Vernon Sankey, chief executive, said sales were about 3 per cent higher, not counting exchange benefits. He estimated that currency fluctuations added about pounds 17m to pre-tax profits.

The best performance came from North America - which includes Canada and Mexico, as well as the US - where operating profits, excluding exchange benefits, rose 18.5 per cent to pounds 65.4m.

Mr Sankey said the group had achieved its objective of increasing operating margins, which climbed from 9.3 to 11.8 per cent, through investing in strong brands, such as Woolite detergent, and increasing efficiency.

In Australasia and Asia, operating profits rose 26.8 per cent to pounds 54.9m, helped by small acquisitions in Malaysia, Singapore and Thailand.

Mr Sankey said the fastest- growing economies in Latin America and South-east Asia accounted for 20 per cent of business, up from 16 per cent the previous year.

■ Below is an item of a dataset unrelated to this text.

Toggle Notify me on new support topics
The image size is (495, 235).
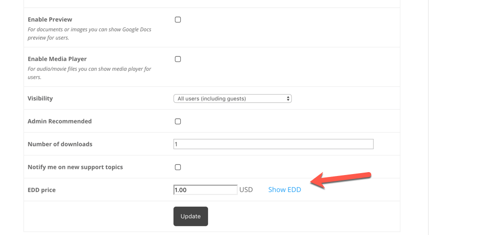pos(178,167)
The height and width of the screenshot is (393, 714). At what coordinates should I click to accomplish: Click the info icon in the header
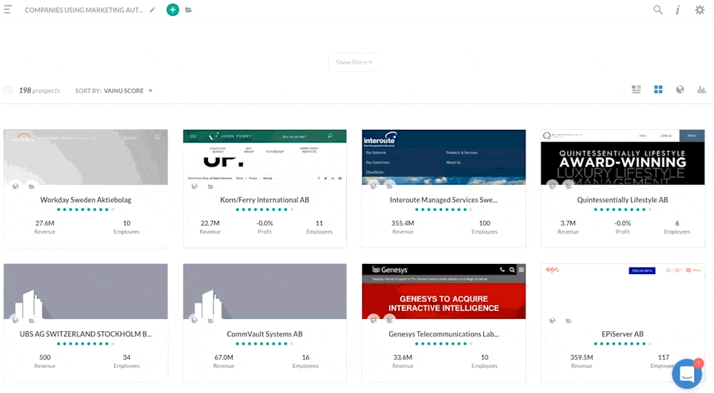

These areas would remain a focus for expansion.

'We did not have a significant presence in South-east Asia three years ago, but we have developed through acquisitions, which are then used to develop other group products.'

In Europe, the performance was more disappointing, with profits up just pounds 1.4m to pounds 142.4m, despite the benefit of exchange rates.

That was partly due to the British soft drink market, where fierce competition has sparked a price war. Robinsons is the main soft drink brand, but Mr Sankey said the group was continuing to introduce new products.

The European result was helped by the acquisition of Mantovani body care range, which has now been integrated, and a good performance in France, although the market there is deteriorating.

In Latin America, margins were reduced by hyper-inflation in Brazil, which accounts for about a third of its business there, but profits still rose 10 per cent to pounds 27.7m.

Earnings per share were 45.02p, up from 25.16p, and the dividend is increased to 17.55p from 16.2p, with an 11.1p (10.25p) final.

The shares closed down 9.5p at 605p.